The jury of seven men and five women deliberated nearly five hours over two days before reaching their verdicts – guilty of first-degree murder and felony child abuse.
The jurors must now decide if Hampton, 27, should be sentenced to death or life in prison without parole for killing Ellijah Burger. The trial will resume on Monday.
Hampton did not show any emotion when the verdicts were announced. He hung his head when the jurors were individually polled on the verdicts.
April Gadson, Hampton’s mother, wept at hearing the guilty verdicts. Outside the courtroom a few minutes later, she embraced her sobbing daughter.
Gadson would not talk to reporters as she left the courthouse. The prosecutors and the defense lawyers also wouldn’t comment.
The jurors found Hampton guilty of first-degree murder on two theories. One was murder by torture. The other was under the felony murder rule, where a killing is committed during the commission of a felony and with the use of a deadly weapon. Ellijah was killed during felony child abuse.
It’s rare that prosecutors seek the death penalty against parents who kill their children.
Hampton confessed during a videotaped interview to beating Ellijah with a toothbrush, a hairbrush and a belt. His son, he told the homicide detective, wouldn’t eat his soup.
Mecklenburg Assistant District Attorney Bill Bunting on Tuesday began his closing arguments by slamming the prosecution table with the belt used to beat Ellijah.

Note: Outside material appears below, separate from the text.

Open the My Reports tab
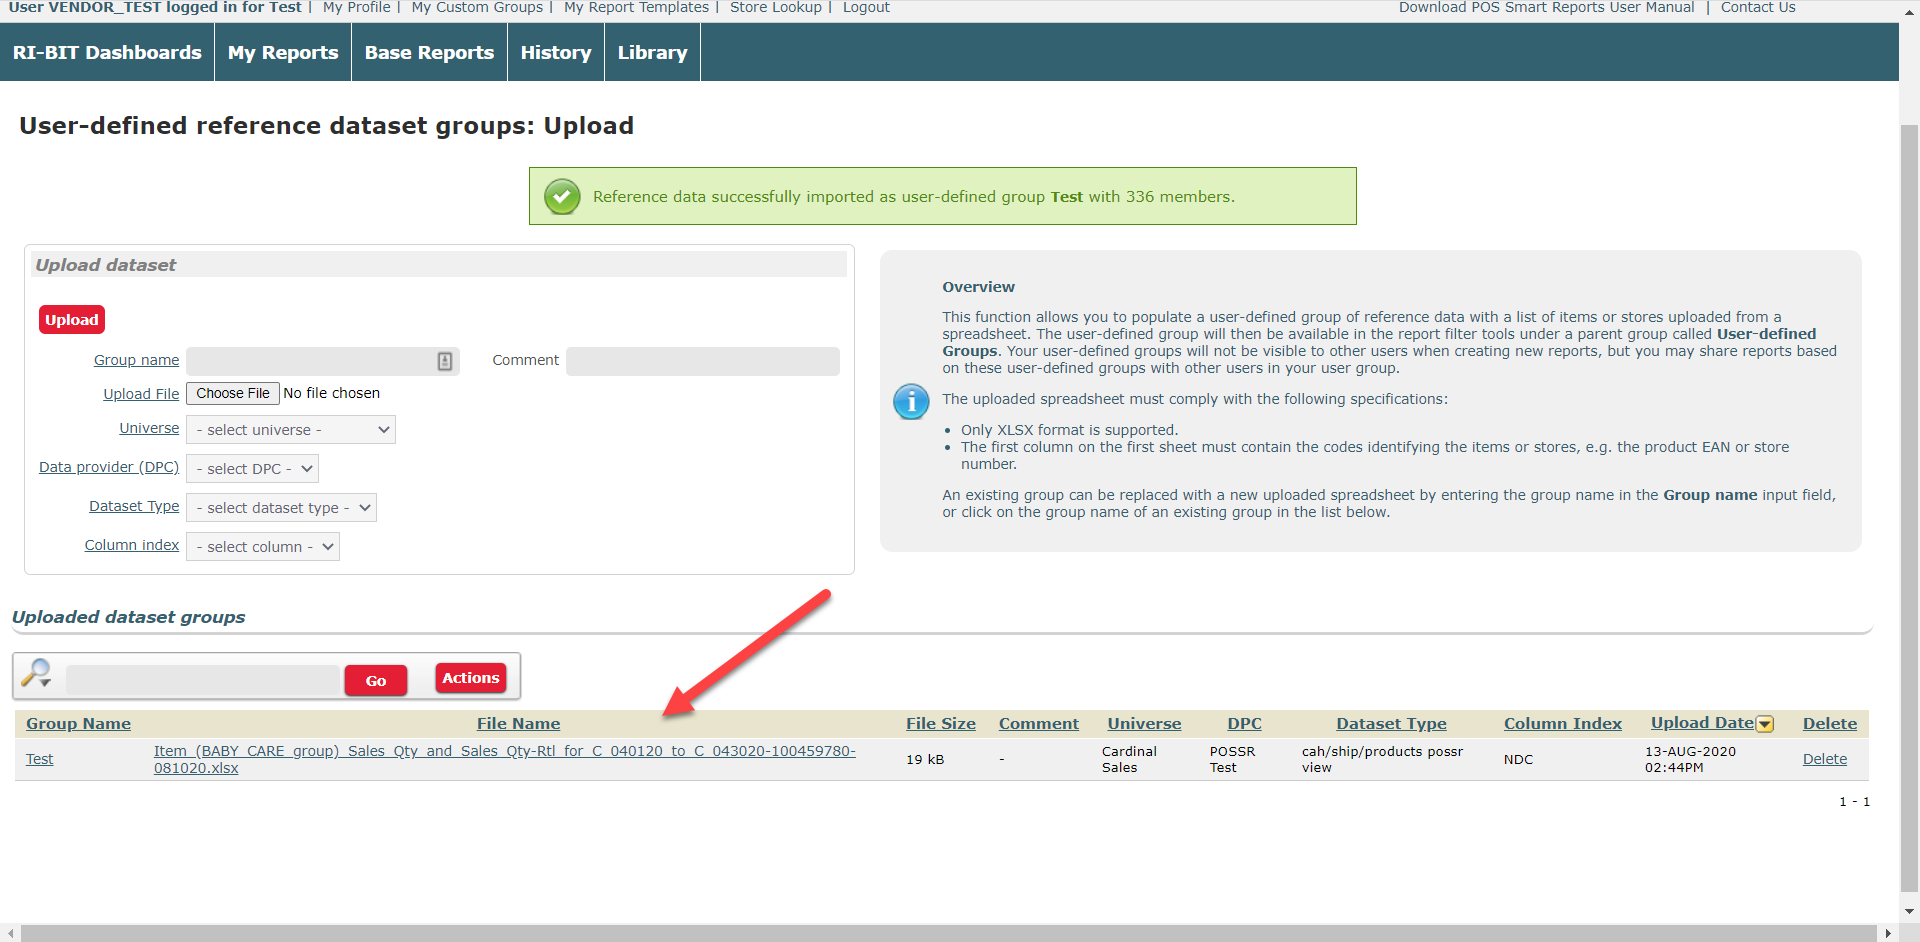This screenshot has width=1920, height=942. pos(283,53)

“Only Ellijah understands the hell and torture he went through that day,” Bunting told the jurors.
Hampton knew exactly what he was doing, the prosecutor said. “He wasn’t mad,” Bunting said. “He didn’t lose control. This child was going to do what he said.
“He just kept hitting him over and over and over again until Ellijah couldn’t resist him.”

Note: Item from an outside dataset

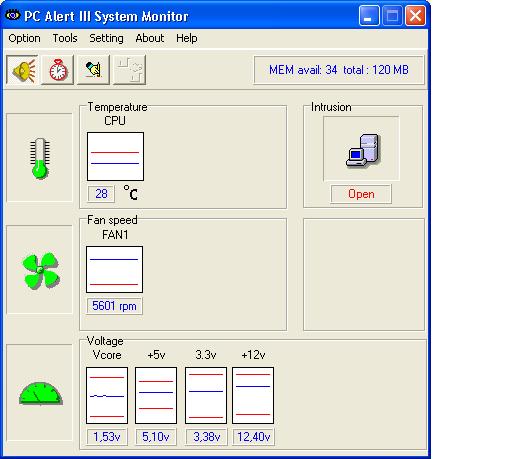Open the About menu

pos(150,38)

Ellijah was beaten inside a motel room at a complex then called AARCS Residence Suites on South Tryon Street, where his family had been living.
Andre Hampton told jurors on Monday that he loved his son and didn’t intend to kill him. His son’s birth, he said, was “like a dream come true.”
“I was proud of him,” he said. “He was a good kid. Every day I loved him even more.”
Bunting showed the jury portions of Hampton’s confession. After Hampton was seen demonstrating how he struck Ellijah’s fingers with a toothbrush, Bunting asked jurors: “Can you see the love he had for his son in that video?”
Bunting also showed jurors the autopsy photos of Ellijah’s battered body. “There’s barely a spot on this child that is not abraded, bruised or broken ... from the top of his head to the very bottom of his feet,” the prosecutor told jurors.
“This child died from an abusive beating … all because he wouldn’t eat his soup.”
Turning to the jurors, Bunting said: “You tell him what he did was abuse. You tell him what he did was inhumane. You tell him what he did was torture. You tell him what he did was murder.”
Defense attorney Norman Butler told jurors during his closing arguments that Hampton never intended to kill Ellijah and there is no proof that he did.
Butler asked what motive Hampton would have had to kill his son. “There is none,” he said.
The defense attorney also asked why Hampton didn’t stop beating the child. “He doesn’t know. Nobody knows,” he told the jurors.
Butler said Hampton was trying to discipline and punish his son but had done it in “an inappropriate way.”
The defense attorney reminded jurors that Hampton had been beaten while growing up. “He’s not a monster,” he said.
“He did not set out to torture this child,” Butler said. “He thought he was doing the right thing. He thought he could help the child by making him eat.”
But Butler said Hampton lost control while beating Ellijah.
“Something got ahold of him,” he told jurors. “He doesn’t know why ... I don’t know why.”